Photo Credit: Nicole Adamson
Several hundred people gathered just east of downtown on Friday to witness something nearly two decades in the making: the opening of the first leg of the Firefly Trail.
“There are so many people who’ve waited so long for this, and it’s finally happened!” said trail advocate Mark Ralston. And it only took 17 years, three mayors and numerous commissioners, other county officials and visionary activists to make it happen.
The first leg of the trail is only a few hundred yards long, running from a trailhead off East Broad Street, across the street from the multimodal center. It’s a wide cement path with the massive student housing development The Mark—where developer Wes Rogers wasted a huge opportunity by not incorporating any commercial space along the trail—looming to the west. A new pedestrian bridge passes over Wilkerson Street to Dudley Park.

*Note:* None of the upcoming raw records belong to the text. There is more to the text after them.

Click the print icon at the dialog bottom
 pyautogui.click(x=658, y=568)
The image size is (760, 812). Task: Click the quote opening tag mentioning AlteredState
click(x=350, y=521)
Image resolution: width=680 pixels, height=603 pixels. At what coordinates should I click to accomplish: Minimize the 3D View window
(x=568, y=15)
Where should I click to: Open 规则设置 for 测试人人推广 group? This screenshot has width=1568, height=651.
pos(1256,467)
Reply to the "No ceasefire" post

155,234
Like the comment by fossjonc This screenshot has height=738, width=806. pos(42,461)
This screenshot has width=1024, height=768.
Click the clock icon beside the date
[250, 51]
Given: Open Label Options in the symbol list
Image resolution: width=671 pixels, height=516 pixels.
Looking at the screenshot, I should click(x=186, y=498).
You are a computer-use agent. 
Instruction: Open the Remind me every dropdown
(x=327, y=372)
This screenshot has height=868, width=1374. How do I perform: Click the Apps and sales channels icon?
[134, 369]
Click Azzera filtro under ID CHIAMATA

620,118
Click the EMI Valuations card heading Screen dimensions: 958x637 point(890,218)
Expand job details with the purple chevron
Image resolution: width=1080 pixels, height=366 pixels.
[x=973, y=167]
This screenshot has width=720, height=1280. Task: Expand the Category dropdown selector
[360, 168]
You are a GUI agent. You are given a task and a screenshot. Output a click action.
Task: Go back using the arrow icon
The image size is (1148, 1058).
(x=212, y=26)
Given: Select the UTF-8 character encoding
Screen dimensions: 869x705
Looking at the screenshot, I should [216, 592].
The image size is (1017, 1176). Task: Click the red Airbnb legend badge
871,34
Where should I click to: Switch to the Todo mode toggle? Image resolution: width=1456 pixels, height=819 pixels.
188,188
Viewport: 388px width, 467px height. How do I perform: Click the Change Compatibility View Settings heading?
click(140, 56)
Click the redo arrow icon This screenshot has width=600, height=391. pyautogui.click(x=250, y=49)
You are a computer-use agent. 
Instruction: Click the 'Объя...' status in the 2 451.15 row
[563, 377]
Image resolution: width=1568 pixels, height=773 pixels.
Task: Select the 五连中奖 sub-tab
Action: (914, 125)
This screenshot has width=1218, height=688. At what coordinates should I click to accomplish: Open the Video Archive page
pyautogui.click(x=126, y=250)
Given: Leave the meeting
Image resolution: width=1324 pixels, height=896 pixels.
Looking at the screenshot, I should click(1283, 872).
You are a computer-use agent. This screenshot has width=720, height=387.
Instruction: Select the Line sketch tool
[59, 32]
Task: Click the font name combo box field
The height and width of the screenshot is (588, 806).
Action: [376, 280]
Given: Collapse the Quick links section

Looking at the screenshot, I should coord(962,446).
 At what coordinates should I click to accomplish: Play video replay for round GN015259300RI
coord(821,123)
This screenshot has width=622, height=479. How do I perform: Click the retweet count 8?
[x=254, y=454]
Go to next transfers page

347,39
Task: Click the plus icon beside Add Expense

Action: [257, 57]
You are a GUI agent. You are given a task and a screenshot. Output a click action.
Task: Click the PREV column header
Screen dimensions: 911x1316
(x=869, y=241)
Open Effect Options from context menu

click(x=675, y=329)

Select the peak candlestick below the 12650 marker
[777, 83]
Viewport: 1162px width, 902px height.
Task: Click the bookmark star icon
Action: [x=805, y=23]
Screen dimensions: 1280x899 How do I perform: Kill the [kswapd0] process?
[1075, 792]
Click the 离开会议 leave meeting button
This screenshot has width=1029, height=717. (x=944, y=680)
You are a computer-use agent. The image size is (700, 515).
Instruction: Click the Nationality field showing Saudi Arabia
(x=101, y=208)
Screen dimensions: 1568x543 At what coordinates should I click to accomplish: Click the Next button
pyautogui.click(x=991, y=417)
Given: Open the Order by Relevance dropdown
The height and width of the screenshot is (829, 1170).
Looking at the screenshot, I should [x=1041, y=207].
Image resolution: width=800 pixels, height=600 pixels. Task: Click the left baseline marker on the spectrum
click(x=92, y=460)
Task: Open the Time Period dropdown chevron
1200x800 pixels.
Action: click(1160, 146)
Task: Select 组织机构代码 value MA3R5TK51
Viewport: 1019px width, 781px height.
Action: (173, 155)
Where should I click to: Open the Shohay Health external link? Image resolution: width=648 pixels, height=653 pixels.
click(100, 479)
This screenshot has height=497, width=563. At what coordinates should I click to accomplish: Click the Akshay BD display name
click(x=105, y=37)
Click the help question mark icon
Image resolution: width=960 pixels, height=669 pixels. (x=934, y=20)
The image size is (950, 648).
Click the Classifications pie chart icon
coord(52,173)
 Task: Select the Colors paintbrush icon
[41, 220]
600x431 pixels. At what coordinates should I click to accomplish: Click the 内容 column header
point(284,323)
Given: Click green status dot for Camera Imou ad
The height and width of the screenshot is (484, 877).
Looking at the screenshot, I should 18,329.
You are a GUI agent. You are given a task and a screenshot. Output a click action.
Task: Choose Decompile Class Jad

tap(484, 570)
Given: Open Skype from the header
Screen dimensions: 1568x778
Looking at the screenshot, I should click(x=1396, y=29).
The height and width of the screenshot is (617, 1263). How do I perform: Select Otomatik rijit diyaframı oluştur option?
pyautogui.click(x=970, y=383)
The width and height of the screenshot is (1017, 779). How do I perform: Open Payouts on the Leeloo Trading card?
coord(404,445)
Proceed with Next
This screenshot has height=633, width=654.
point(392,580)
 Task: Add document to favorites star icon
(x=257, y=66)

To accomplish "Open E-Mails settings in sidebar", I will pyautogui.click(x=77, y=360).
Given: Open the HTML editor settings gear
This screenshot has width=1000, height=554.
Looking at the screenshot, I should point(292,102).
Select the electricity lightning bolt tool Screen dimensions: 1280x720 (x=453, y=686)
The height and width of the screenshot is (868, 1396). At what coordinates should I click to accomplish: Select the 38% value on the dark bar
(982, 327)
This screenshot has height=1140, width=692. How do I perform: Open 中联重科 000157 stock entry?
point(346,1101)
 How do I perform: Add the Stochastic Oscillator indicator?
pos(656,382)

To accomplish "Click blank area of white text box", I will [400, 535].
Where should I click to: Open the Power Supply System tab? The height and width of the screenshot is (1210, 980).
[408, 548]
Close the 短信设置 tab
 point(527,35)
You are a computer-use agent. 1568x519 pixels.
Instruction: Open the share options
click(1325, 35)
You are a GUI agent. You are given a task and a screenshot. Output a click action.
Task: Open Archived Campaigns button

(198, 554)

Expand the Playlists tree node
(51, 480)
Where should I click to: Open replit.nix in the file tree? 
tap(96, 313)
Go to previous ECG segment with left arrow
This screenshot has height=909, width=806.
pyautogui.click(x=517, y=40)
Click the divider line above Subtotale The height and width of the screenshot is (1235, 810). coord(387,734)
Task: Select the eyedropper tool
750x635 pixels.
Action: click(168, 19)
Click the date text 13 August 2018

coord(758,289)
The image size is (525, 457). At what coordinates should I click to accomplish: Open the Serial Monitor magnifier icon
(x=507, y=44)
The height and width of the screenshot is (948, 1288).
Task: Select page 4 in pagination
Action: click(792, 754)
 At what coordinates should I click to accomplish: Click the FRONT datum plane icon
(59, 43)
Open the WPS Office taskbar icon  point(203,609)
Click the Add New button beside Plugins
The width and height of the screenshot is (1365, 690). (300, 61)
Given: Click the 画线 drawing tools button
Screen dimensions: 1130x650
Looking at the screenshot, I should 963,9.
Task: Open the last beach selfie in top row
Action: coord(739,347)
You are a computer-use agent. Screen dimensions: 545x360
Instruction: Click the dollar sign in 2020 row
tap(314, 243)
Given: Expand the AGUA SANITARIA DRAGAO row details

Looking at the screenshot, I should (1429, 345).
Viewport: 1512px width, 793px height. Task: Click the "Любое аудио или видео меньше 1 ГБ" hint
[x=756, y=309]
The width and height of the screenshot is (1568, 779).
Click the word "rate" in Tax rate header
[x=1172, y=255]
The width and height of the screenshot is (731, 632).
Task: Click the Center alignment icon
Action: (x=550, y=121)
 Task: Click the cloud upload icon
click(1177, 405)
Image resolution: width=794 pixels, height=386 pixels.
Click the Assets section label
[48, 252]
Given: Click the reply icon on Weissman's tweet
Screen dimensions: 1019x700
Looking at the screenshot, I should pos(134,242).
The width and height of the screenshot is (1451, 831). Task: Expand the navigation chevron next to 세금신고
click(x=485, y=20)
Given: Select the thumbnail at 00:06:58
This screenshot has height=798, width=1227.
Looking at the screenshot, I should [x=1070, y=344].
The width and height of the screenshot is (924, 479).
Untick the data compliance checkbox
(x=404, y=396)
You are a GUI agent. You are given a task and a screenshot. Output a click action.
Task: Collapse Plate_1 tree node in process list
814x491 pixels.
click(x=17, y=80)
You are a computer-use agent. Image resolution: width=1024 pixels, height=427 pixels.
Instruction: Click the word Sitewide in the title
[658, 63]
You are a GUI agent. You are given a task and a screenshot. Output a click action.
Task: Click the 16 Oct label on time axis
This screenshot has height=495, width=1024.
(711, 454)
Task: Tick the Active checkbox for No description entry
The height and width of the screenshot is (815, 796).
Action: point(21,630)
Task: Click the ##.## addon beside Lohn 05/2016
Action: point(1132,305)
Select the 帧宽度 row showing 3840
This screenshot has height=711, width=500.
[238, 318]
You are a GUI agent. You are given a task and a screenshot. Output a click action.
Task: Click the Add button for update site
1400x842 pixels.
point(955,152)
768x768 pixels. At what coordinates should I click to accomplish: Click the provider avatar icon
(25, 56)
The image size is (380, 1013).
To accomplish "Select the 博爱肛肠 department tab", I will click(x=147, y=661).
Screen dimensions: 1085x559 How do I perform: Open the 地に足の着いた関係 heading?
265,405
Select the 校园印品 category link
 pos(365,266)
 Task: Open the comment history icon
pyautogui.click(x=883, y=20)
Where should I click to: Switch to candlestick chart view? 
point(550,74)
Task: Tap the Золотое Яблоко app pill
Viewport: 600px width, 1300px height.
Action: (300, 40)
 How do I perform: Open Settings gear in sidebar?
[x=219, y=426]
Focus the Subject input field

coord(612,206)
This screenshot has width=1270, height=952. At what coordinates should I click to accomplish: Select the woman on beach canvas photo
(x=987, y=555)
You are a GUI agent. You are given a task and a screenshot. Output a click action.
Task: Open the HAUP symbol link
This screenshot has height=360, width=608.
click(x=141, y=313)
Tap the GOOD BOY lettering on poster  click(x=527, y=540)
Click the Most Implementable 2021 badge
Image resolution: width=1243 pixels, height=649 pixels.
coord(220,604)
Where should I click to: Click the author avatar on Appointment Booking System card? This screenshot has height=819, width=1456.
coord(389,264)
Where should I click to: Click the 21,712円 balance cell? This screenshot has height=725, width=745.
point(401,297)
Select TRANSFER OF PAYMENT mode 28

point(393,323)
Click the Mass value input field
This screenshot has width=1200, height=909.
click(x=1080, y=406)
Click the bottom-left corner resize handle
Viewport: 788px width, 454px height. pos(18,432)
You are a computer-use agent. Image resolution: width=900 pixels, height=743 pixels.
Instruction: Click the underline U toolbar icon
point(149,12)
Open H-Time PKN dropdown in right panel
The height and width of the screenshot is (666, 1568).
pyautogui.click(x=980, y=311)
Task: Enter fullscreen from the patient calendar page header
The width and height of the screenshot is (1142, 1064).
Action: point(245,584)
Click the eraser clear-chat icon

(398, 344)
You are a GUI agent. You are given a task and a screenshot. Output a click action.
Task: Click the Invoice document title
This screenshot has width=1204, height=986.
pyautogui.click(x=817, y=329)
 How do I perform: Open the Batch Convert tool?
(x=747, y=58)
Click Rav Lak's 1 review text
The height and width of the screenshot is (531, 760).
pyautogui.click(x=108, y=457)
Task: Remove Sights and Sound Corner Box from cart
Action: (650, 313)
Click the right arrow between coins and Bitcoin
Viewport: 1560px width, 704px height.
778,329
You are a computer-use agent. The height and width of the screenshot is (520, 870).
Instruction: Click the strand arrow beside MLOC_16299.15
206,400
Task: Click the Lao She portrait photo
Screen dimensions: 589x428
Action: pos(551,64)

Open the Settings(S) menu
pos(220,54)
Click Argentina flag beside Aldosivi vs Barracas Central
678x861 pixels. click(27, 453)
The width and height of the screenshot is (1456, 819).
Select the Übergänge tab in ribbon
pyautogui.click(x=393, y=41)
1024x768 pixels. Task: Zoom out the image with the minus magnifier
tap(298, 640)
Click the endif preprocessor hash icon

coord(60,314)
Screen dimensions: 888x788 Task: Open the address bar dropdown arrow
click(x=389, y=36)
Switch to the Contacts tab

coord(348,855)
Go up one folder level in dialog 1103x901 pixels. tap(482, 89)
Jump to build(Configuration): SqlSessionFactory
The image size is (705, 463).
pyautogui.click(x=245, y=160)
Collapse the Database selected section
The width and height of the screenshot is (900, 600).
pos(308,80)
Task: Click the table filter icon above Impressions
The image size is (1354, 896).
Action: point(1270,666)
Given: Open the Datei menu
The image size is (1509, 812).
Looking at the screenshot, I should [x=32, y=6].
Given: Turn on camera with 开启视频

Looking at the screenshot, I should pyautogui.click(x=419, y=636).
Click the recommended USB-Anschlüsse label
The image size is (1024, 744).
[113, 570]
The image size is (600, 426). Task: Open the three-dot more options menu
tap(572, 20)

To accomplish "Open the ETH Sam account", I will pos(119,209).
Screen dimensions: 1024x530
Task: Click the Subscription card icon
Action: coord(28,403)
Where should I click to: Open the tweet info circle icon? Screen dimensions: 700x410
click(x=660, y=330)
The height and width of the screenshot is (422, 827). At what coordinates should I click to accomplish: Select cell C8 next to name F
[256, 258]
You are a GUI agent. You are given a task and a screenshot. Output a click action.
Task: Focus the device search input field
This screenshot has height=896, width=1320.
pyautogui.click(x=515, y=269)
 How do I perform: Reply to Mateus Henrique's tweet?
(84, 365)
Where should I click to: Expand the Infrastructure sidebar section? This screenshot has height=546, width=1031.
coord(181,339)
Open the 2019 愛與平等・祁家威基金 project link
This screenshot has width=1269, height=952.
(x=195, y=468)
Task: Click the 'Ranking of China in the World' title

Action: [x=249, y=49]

And that’s it—for now. Construction, funded by local sales taxes and a federal rails-to-trails grant, will continue on to Old Winterville Road before Athens-Clarke County runs out of money. For now, cyclists will have to pedal down into Dudley Park and back up through switchbacks. But if the T-SPLOST referendum passes Nov. 7, the $16 million included for Firefly Trail will be enough to replace the partially demolished Murmur trestle and extend the trail all the way out to Winterville. From there, a private nonprofit is working to extend it through Oglethorpe County to Union Point. The hope is that it will function not only as a flat commuter route for Eastsiders—taking traffic off congested Lexington Road and Oconee Street—and a recreational/exercise opportunity for all Athens residents, but a tourist destination. A 2016 Georgia Tech study estimated that the full 39-mile trail would draw 1 million visitors a year and create a $15 million economic impact. New development, such as a QuikTrip, is already coming to the blighted corridor.
T-SPLOST also includes funding to extend the North Oconee River Greenway farther south to College Station Road and tie it, along with Firefly Trail, to the park-and-ride lot at the Loop, creating further opportunities. But only if voters agree to tax themselves.